Use these checklists to prep your cabin for the winter ahead, especially if you don’t plan to visit frequently.
For the cabin
Look for air leaks around electrical wiring, dryer vents, pipes, windows and doors; then seal leaks with caulk or insulation to keep out cold air and pests.
Insulate pipes in crawl spaces by wrapping them with heat tape or thermostatically controlled heat cables.
Clean out gutters, and inspect the roof for shingles that are raised or cracked; leaking roofs and clogged gutters can lead to significant water damage.
If the water is left on for a portion of your cabin that is heated, just be sure to turn off the valve for each outside water-supply line.
Apply a layer of concrete sealant to sidewalks and poured concrete patios.
Sweep the horizontal runs from your furnace to your chimney, and make sure the chimney cap is free of buildup. (To find a certified chimney sweep in your area, visit the Chimney Safety Institute of America, csia.org.)
To discourage rot, remove any leaves or other detritus where the cabin and deck meet.
If you heat your cabin with propane or wood, make sure you have enough fuel to get through the winter.
Make sure your winter sports gear is ready to go. Snowmobile tuned up? Skis waxed? Where are those snowshoes?
For the yard
Mow the lawn (short) one last time.
Clean and winterize the lawn mower and other gas-powered yard equipment.
Remove batteries from the boat or lawn mower and store them inside, preferably in a dry, warm place at moderate temperatures.
If you’re in the snow belt, store outdoor furniture, grills, picnic tables, hammocks, fire pit decorations, emptied flower pots and drained hoses and sprinklers.
Rake and remove leaves within at least 30 feet of your cabin.
For the shoreline
Clean and store boats, dock storage and ornaments, the swim ladder, swim raft, life jackets, water-ski equipment and water toys.

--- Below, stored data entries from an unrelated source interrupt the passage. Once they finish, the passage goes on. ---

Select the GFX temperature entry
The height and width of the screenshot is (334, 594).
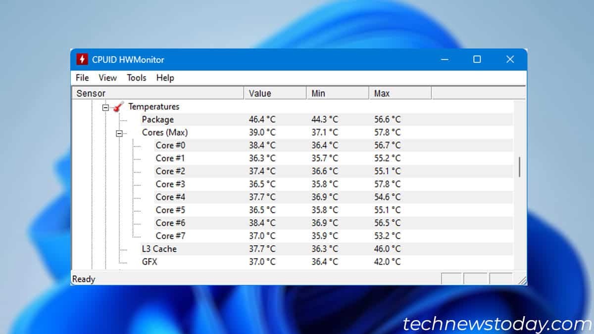pyautogui.click(x=149, y=262)
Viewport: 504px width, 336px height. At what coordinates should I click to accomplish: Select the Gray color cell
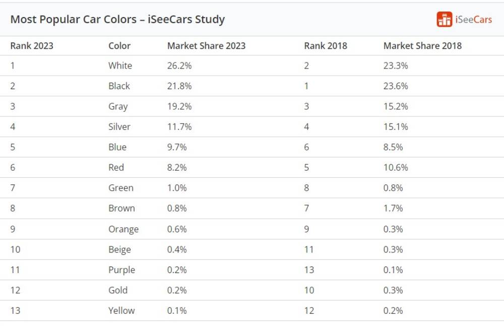pos(118,106)
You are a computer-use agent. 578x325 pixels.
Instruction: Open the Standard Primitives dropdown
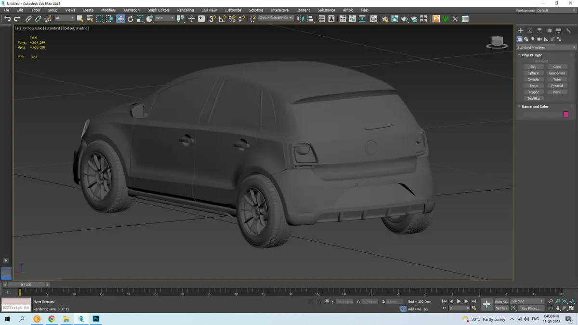point(546,47)
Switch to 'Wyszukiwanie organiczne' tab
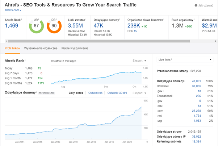 tap(41, 48)
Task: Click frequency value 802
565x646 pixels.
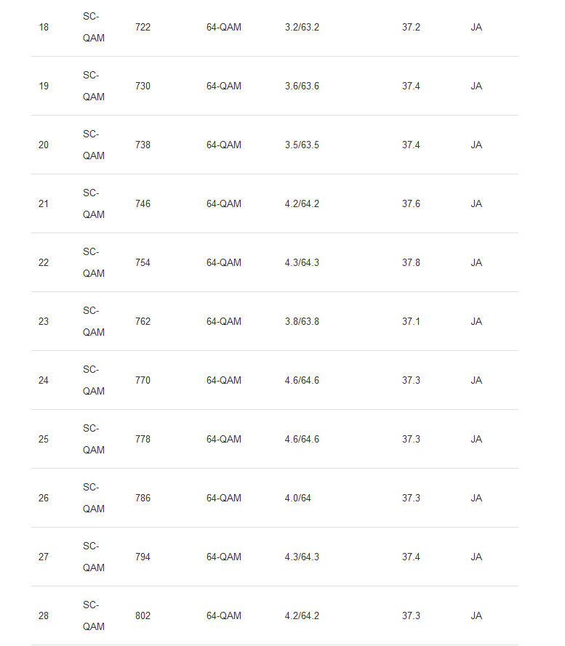Action: click(143, 616)
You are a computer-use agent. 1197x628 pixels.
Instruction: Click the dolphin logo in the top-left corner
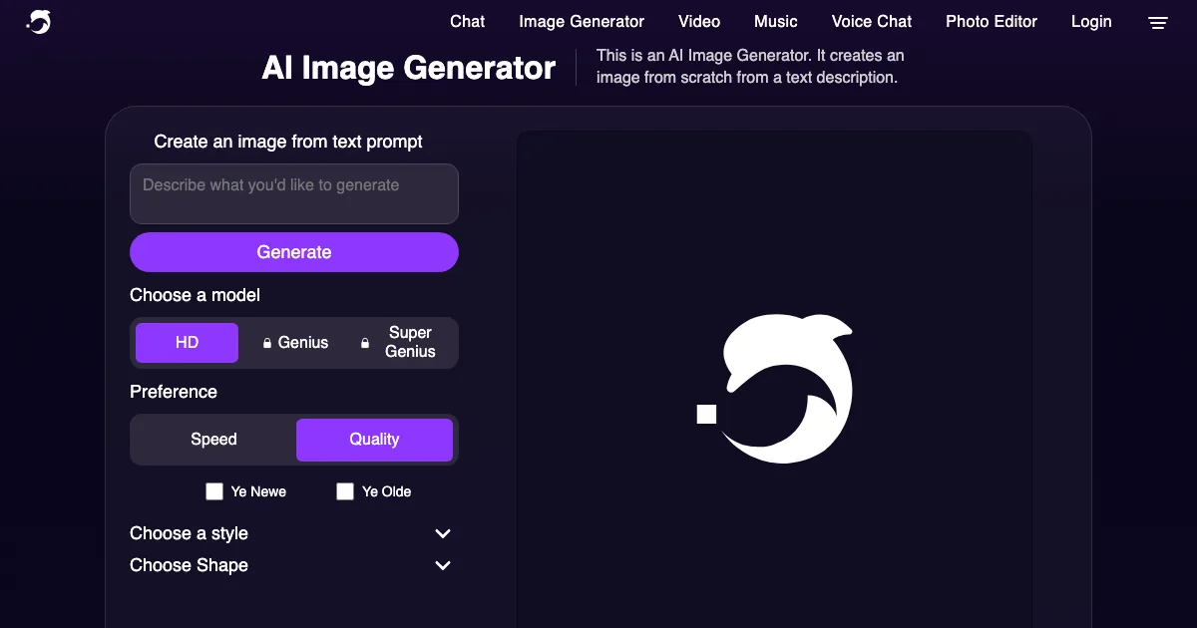click(x=39, y=22)
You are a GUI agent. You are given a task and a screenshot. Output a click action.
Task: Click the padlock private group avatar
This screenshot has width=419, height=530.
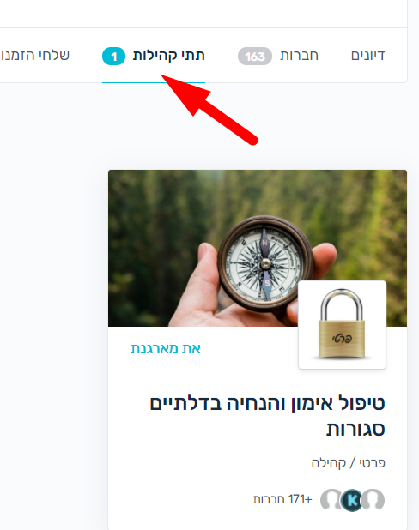(342, 324)
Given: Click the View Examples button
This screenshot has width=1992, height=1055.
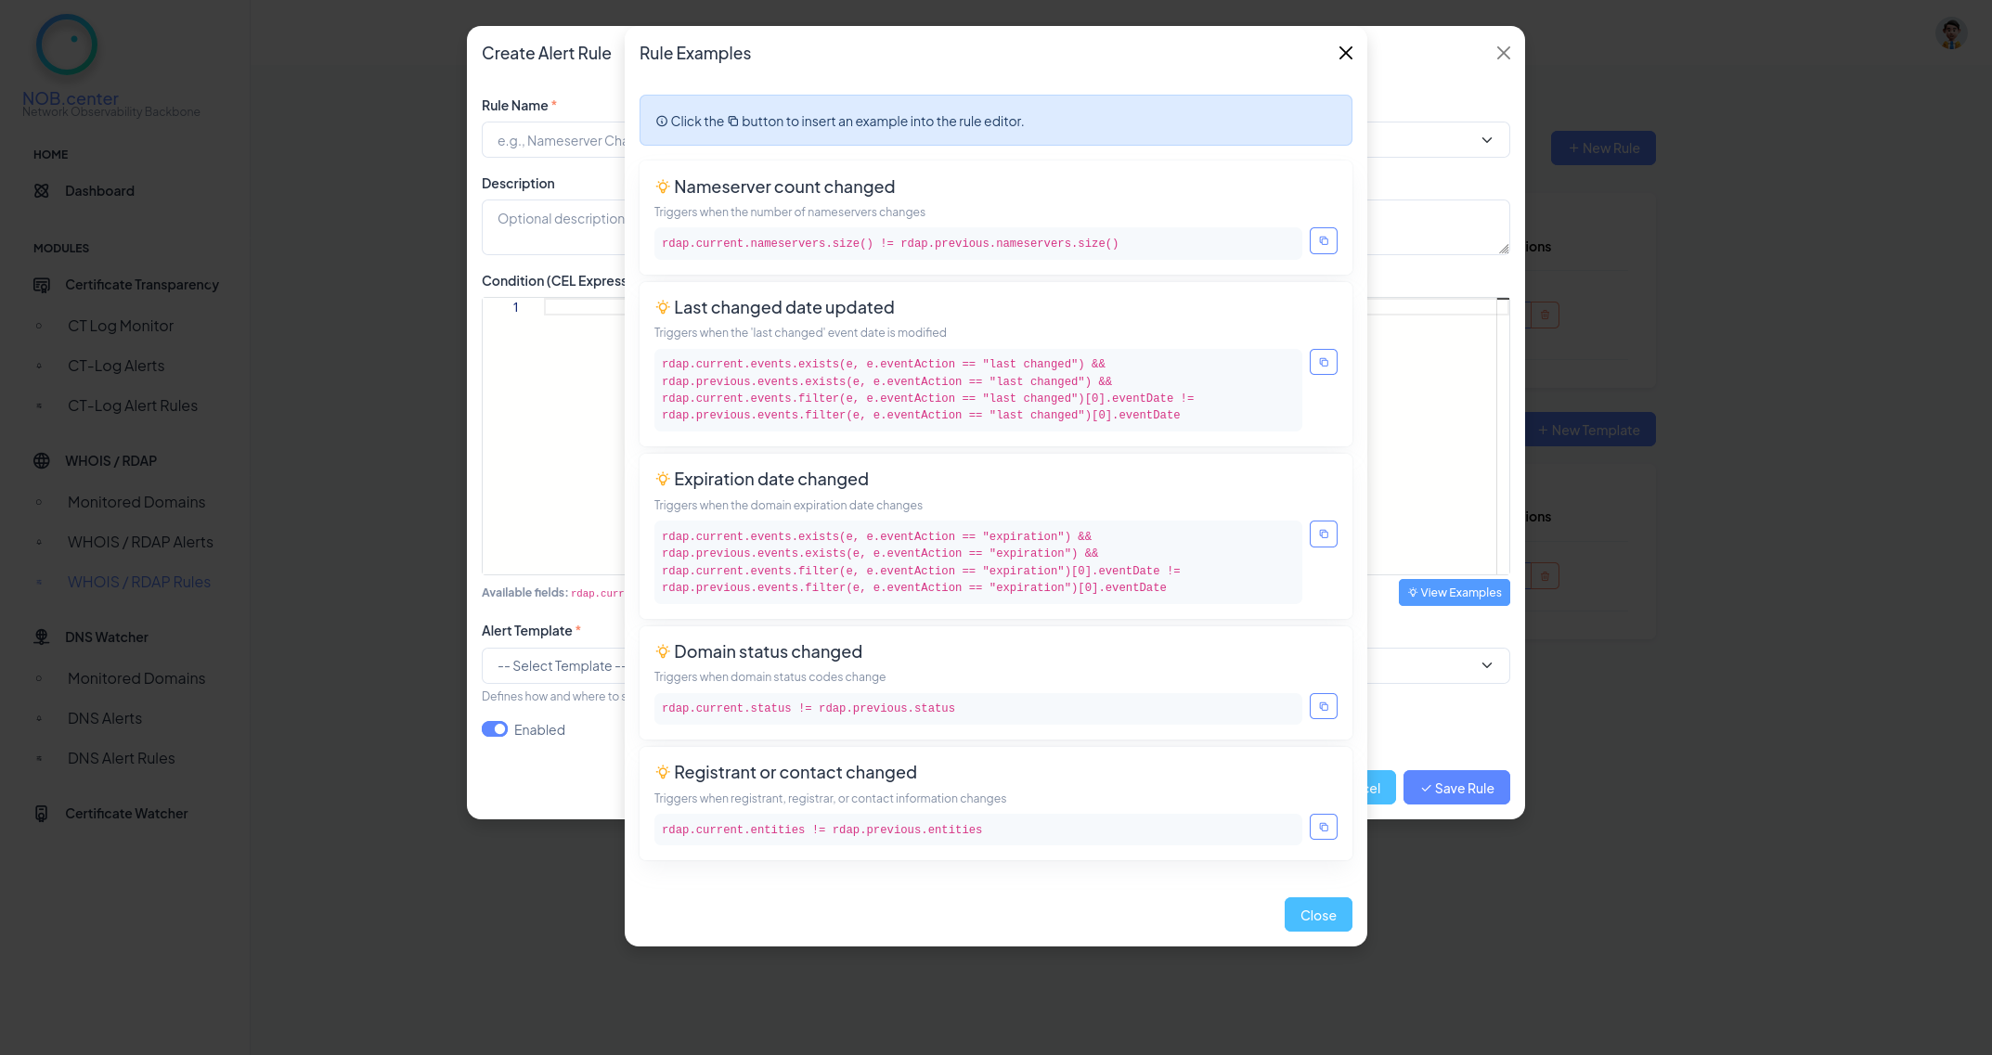Looking at the screenshot, I should 1454,593.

If your lake is prone to ice movement, take in the dock and any boat hoists. Remove the hoist motor and electric line.
Turn off the outside pump breaker, hoist motor breaker and dock light breaker.
Ensure that the power and water are in the proper mode for vacancy.
Set the thermostat at the appropriate temperature for your region. If you heat your place in the winter, set the thermostat no lower than 55ºF. If you live where it’s warm enough to keep the A/C on when you’re gone, set it to 80ºF. (Note: You can seriously damage the A/C unit if you turn it on when it’s cold outside, so flip the A/C breaker during winter in cold climates.)
Open cabinet doors to allow heat to get to uninsulated pipes under sinks and appliances near exterior walls.
Check attic insulation levels, and blow in a few bags if it looks thin.
Clean the furnace filter to maintain an efficient heating and cooling system and reduce the risk of fire.
If you’re shutting off the refrigerator, leave the door cracked open to prevent musty smells.
Unplug computers, the television and major appliances.
Pull shades, or cover furniture to keep it from being bleached by the sun.
Put mothballs or dryer sheets near bedding and towels.
Take out all perishable foods; store those that remain in air-tight/critter-tight containers. If you don’t heat the cabin in winter, carry out canned goods so they don’t freeze.
Turn off the dehumidifier and hot water heater.
Close the damper for the fireplace. Seal the box to prevent critters from entering the cabin.
Drain the dishwasher and washing machine completely.
Restock and store the first-aid kit.
If you’ll be gone all winter or for long periods of time, it’s best to take these extra precautions to keep your cabin in good shape.
Drain your water pump, water heater, pressure tanks and toilet tanks, and blow compressed air throughout the system to prevent pools of undrained water from freezing and bursting pipes.
Splash RV-grade antifreeze into toilets and sink drains. This is especially important if your water-supply lines are piped inside exterior walls and/or your sewer traps are located below the floor.
If your water-supply lines run in shallow trenches or above ground, consider installing in-line heaters, like those from Heat-Line (heatline.com).
If you have freeze alarms that monitor temperature sensors and heating and cooling systems, be sure to set them. (If your cabin’s in a remote location that suffers frequent power outages, be sure to buy an alarm unit with rechargeable battery backup.)
Ask a friend or hire a cottage-care business to check in on your property frequently.